Work to be completed
Starting at the line that contains "[instagram link] (85, 2502)", return every line through the end of the entries below, exactly and with nothing else.

Provided data
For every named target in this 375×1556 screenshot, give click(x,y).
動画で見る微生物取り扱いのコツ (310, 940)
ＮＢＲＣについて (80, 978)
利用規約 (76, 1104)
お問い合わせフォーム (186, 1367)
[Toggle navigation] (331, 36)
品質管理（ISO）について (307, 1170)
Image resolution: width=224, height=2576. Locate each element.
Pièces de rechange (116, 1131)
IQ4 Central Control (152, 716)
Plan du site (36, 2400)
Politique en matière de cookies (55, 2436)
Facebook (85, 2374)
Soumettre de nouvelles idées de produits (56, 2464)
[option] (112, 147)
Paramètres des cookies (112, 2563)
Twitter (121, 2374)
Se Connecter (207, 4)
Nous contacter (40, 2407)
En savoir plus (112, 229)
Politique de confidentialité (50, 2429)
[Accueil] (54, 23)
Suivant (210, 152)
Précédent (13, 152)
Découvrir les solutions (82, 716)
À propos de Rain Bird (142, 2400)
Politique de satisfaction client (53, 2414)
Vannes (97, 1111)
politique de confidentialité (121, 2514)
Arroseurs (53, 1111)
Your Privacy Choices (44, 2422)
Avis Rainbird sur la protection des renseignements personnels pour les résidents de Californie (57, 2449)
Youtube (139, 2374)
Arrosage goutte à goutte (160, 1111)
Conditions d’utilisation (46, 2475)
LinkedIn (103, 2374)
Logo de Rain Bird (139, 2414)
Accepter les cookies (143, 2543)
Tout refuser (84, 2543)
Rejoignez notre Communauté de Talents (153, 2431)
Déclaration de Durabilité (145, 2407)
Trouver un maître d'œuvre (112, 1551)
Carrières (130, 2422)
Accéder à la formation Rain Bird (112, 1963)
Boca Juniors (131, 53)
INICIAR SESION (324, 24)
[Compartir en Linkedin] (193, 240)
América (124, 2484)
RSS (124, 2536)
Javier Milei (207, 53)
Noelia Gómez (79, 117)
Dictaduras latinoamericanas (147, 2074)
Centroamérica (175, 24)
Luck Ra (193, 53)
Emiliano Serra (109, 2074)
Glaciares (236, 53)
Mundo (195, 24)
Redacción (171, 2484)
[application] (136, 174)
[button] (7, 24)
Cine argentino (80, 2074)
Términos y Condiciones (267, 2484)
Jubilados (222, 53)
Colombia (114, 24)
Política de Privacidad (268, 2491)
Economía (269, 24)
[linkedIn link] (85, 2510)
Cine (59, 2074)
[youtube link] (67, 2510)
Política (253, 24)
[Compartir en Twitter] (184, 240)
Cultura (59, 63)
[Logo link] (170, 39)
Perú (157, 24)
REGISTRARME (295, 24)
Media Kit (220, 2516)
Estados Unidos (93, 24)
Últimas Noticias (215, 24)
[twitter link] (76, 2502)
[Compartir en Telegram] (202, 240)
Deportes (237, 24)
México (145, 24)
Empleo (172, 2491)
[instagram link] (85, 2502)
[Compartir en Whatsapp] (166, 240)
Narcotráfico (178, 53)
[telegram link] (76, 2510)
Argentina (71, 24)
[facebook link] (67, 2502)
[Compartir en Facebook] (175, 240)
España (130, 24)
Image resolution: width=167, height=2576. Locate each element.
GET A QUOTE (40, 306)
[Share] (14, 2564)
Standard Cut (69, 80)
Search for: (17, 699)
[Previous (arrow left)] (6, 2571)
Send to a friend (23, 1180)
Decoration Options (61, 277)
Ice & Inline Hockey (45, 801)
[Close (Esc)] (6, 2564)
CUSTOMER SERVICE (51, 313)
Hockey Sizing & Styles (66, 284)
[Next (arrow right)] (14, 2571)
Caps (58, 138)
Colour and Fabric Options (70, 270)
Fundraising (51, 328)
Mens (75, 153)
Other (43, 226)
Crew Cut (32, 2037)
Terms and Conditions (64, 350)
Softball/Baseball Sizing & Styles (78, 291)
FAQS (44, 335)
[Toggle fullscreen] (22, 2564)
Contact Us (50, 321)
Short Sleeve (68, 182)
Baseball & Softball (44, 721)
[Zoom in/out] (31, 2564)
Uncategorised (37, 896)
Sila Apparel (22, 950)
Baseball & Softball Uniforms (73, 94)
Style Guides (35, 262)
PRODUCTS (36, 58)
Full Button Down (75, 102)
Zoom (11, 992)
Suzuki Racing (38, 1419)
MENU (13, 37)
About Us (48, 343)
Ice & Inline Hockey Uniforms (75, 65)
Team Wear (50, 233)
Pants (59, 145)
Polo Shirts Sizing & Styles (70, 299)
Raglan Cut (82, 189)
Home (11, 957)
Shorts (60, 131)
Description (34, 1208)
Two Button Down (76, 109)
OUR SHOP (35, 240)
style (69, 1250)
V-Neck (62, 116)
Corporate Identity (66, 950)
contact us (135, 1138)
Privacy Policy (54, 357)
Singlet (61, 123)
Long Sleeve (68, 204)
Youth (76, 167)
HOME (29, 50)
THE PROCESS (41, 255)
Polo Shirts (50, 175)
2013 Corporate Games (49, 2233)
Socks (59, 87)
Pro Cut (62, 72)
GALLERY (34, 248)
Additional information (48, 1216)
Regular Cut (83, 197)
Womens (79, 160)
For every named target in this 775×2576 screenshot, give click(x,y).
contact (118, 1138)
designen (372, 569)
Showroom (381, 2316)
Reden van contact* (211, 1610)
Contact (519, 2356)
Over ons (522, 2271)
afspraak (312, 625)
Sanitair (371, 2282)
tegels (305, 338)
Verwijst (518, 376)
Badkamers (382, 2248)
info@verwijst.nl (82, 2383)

Solution for this problem
[instagram link] (85, 2502)
[Compartir en Whatsapp] (166, 240)
Narcotráfico (178, 53)
[telegram link] (76, 2510)
Argentina (71, 24)
[facebook link] (67, 2502)
[Compartir en Facebook] (175, 240)
España (130, 24)
Image resolution: width=167, height=2576. Locate each element.
GET A QUOTE (40, 306)
[Share] (14, 2564)
Standard Cut (69, 80)
Search for: (17, 699)
[Previous (arrow left)] (6, 2571)
Send to a friend (23, 1180)
Decoration Options (61, 277)
Ice & Inline Hockey (45, 801)
[Close (Esc)] (6, 2564)
CUSTOMER SERVICE (51, 313)
Hockey Sizing & Styles (66, 284)
[Next (arrow right)] (14, 2571)
Caps (58, 138)
Colour and Fabric Options (70, 270)
Fundraising (51, 328)
Mens (75, 153)
Other (43, 226)
Crew Cut (32, 2037)
Terms and Conditions (64, 350)
Softball/Baseball Sizing & Styles (78, 291)
FAQS (44, 335)
[Toggle fullscreen] (22, 2564)
Contact Us (50, 321)
Short Sleeve (68, 182)
Baseball & Softball (44, 721)
[Zoom in/out] (31, 2564)
Uncategorised (37, 896)
Sila Apparel (22, 950)
Baseball & Softball Uniforms (73, 94)
Style Guides (35, 262)
PRODUCTS (36, 58)
Full Button Down (75, 102)
Zoom (11, 992)
Suzuki Racing (38, 1419)
MENU (13, 37)
About Us (48, 343)
Ice & Inline Hockey Uniforms (75, 65)
Team Wear (50, 233)
Pants (59, 145)
Polo Shirts Sizing & Styles (70, 299)
Raglan Cut (82, 189)
Home (11, 957)
Shorts (60, 131)
Description (34, 1208)
Two Button Down (76, 109)
OUR SHOP (35, 240)
style (69, 1250)
V-Neck (62, 116)
Corporate Identity (66, 950)
contact us (135, 1138)
Privacy Policy (54, 357)
Singlet (61, 123)
Long Sleeve (68, 204)
Youth (76, 167)
HOME (29, 50)
THE PROCESS (41, 255)
Polo Shirts (50, 175)
2013 Corporate Games (49, 2233)
Socks (59, 87)
Pro Cut (62, 72)
GALLERY (34, 248)
Additional information (48, 1216)
Regular Cut (83, 197)
Womens (79, 160)
For every named target in this 775×2576 screenshot, give click(x,y).
contact (118, 1138)
designen (372, 569)
Showroom (381, 2316)
Reden van contact* (211, 1610)
Contact (519, 2356)
Over ons (522, 2271)
afspraak (312, 625)
Sanitair (371, 2282)
tegels (305, 338)
Verwijst (518, 376)
Badkamers (382, 2248)
info@verwijst.nl (82, 2383)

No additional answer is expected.